:: MATERIAL PROVIDED ::
......

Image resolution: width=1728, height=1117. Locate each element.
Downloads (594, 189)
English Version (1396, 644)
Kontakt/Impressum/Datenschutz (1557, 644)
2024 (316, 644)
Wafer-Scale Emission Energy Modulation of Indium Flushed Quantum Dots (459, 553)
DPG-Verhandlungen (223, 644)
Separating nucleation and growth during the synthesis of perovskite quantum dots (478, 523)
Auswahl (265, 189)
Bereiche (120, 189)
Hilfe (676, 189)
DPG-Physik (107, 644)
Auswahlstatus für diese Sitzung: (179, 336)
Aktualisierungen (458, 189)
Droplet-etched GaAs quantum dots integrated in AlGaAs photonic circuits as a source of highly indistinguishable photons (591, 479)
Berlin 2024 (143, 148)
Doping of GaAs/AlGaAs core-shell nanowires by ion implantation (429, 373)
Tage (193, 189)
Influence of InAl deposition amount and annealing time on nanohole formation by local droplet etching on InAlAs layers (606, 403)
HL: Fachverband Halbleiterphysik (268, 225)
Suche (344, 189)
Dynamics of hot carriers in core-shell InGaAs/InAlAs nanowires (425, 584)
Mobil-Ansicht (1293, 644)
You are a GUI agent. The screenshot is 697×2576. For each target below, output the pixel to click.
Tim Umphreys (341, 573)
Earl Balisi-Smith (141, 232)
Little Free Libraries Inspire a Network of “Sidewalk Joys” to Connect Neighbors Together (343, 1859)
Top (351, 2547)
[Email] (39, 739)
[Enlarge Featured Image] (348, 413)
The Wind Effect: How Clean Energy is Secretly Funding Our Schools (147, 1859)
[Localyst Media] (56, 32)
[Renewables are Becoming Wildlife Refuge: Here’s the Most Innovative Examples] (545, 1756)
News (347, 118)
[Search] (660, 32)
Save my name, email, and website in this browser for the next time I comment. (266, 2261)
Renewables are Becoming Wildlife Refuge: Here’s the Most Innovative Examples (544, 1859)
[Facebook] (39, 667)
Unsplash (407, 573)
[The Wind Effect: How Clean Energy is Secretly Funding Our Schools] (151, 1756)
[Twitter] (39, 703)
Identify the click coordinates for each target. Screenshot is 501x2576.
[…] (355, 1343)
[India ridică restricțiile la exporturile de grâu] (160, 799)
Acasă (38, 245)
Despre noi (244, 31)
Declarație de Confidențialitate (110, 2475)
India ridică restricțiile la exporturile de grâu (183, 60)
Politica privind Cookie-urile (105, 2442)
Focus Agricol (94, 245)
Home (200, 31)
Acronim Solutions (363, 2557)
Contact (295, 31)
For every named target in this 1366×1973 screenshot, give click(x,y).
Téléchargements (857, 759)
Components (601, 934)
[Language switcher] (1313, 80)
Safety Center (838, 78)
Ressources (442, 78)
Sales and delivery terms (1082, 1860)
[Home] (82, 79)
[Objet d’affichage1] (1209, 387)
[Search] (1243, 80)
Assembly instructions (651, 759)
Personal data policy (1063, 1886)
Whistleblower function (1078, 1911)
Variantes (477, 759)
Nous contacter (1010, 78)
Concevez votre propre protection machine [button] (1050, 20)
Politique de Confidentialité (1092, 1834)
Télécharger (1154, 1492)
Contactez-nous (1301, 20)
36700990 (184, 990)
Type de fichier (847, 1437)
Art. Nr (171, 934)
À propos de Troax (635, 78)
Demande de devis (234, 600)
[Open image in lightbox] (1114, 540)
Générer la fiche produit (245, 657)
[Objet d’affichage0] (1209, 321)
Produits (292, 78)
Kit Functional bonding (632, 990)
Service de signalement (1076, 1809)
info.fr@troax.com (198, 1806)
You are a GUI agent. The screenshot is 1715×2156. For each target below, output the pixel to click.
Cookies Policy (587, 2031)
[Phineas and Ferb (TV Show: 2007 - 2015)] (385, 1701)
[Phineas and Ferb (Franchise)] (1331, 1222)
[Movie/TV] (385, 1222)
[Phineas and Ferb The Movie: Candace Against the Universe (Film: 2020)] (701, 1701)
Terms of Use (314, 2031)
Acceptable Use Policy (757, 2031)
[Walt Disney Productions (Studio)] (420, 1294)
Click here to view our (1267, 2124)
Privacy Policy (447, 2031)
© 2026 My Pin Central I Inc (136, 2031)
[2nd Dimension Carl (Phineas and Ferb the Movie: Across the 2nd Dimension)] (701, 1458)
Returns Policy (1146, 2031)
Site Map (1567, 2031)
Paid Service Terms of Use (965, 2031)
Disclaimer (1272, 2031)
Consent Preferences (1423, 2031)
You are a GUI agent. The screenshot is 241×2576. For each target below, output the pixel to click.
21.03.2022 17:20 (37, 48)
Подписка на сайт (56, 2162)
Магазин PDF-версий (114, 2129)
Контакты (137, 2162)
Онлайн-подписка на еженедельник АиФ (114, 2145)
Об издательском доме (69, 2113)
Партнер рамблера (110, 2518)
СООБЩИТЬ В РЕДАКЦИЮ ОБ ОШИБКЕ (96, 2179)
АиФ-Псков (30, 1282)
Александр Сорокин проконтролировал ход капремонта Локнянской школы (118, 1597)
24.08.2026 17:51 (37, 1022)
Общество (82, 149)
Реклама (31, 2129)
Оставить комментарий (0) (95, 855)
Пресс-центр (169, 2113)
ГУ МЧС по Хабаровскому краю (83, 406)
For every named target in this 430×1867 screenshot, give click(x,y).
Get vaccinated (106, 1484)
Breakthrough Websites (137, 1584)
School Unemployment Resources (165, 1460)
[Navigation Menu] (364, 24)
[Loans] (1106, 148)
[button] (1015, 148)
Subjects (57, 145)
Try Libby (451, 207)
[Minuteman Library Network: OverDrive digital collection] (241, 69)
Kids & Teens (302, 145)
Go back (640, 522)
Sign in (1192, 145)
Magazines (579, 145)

......

:: WHAT THIS TASK INVOLVES ::
Search the listing for "Innovative" and copy each line holding it.

:: SOLUTION FOR THIS TASK ::
[Renewables are Becoming Wildlife Refuge: Here’s the Most Innovative Examples] (545, 1756)
Renewables are Becoming Wildlife Refuge: Here’s the Most Innovative Examples (544, 1859)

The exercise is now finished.